# Big crowd for breakfast Saturday morning



## nabisho (Nov 18, 2004)

Looks like spring is on the way despite all the snow. We had a big crowd at Saturday morning breakfast. We had the pijs, the quail, the sparrows, the bluejays and the Meadowlarks.

NAB


----------



## Maggie-NC (Jun 22, 2005)

What a wonderful picture of everyone eating in harmony. I haven't seen a quail in so many years that it was a special treat to see them.

Nab, is that a red pigeon at center of the picture? Sure is pretty.

Have your Canadas started their nest yet in the flower bed?


----------



## Reti (Jul 20, 2003)

You sure have a crowd there for breakfast. How cute.

Reti


----------



## EgypSwiftLady (Jan 14, 2008)

Thanks Nab for sharing the photo All the birds are sooo pretty and I've never seen wild? quail, only penned ones. Lucky you to be able to see these beautiful birds in your yard.


----------



## Skyeking (Jan 17, 2003)

What a nice assortment of birds, they sure look good together!  

Thanks for sharing.


----------



## nabisho (Nov 18, 2004)

*He's a chocolate brown fellow*

Nab, is that a red pigeon at center of the picture? Sure is pretty.

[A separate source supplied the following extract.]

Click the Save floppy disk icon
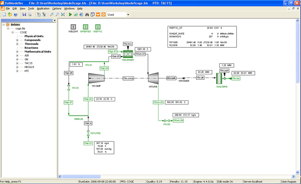Screen dimensions: 301x184 pos(24,14)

Have your Canadas started their nest yet in the flower bed?

but his neck is irridescent red/green in the right light. The geese are out front but they haven't moved in yet they look like they are getting ready though, after all the snow melts out of their flower box. We had a pretty good hit of the white stuff Saturday night so no nest building has started yet.

NAB


----------



## Maggie-NC (Jun 22, 2005)

Thanks Nab. The snow is beautiful. Hope it melts soon for the Canadas.


----------



## maryjane (Jul 15, 2006)

Quail are so cute. Of course the pijies are, too. Thanks for sharing! 

PS) I do NOT envy you that snow. Brrrr!


----------